Start of Material provided

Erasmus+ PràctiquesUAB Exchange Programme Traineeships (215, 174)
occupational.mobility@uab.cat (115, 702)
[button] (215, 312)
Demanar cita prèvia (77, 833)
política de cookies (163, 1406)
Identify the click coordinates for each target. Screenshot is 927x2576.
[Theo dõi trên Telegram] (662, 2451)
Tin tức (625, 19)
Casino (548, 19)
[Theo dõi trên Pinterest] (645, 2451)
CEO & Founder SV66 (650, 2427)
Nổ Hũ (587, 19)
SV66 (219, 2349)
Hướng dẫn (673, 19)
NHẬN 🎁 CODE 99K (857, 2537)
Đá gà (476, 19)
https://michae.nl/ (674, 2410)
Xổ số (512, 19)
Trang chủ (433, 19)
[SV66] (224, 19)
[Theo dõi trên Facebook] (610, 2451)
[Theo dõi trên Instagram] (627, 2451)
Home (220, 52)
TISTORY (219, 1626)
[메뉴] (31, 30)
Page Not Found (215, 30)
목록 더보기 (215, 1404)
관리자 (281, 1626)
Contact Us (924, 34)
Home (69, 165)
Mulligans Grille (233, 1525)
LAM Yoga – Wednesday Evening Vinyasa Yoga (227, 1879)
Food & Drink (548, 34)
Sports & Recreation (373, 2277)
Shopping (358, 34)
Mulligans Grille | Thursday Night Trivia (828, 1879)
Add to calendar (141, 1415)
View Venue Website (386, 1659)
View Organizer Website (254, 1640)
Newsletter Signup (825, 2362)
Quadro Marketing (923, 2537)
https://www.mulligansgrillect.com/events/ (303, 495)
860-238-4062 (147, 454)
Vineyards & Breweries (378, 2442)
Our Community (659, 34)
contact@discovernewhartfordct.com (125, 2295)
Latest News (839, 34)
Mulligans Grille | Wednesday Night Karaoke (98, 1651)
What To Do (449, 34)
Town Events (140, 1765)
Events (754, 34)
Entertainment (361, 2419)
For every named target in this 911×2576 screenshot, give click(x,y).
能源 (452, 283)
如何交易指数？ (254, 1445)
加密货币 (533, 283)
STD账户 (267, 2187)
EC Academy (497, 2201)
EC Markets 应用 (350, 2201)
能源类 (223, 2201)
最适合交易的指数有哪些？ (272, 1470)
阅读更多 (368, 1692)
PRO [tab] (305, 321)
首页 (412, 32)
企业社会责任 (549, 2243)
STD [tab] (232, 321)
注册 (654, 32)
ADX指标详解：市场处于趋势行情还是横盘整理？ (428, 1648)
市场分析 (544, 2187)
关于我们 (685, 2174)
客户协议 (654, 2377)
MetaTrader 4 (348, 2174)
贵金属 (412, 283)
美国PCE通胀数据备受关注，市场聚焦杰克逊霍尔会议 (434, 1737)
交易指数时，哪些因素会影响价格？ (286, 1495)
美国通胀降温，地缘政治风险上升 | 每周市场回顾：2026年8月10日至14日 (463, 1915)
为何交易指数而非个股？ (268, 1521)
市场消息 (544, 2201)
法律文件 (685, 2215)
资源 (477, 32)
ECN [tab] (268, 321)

End of Material provided

Start at the line containing "交易指数时，哪些因素会影响价格？ (286, 1495)" and copy each line through the last one in the records, exactly and with nothing added.

交易指数时，哪些因素会影响价格？ (286, 1495)
美国通胀降温，地缘政治风险上升 | 每周市场回顾：2026年8月10日至14日 (463, 1915)
为何交易指数而非个股？ (268, 1521)
市场消息 (544, 2201)
法律文件 (685, 2215)
资源 (477, 32)
ECN [tab] (268, 321)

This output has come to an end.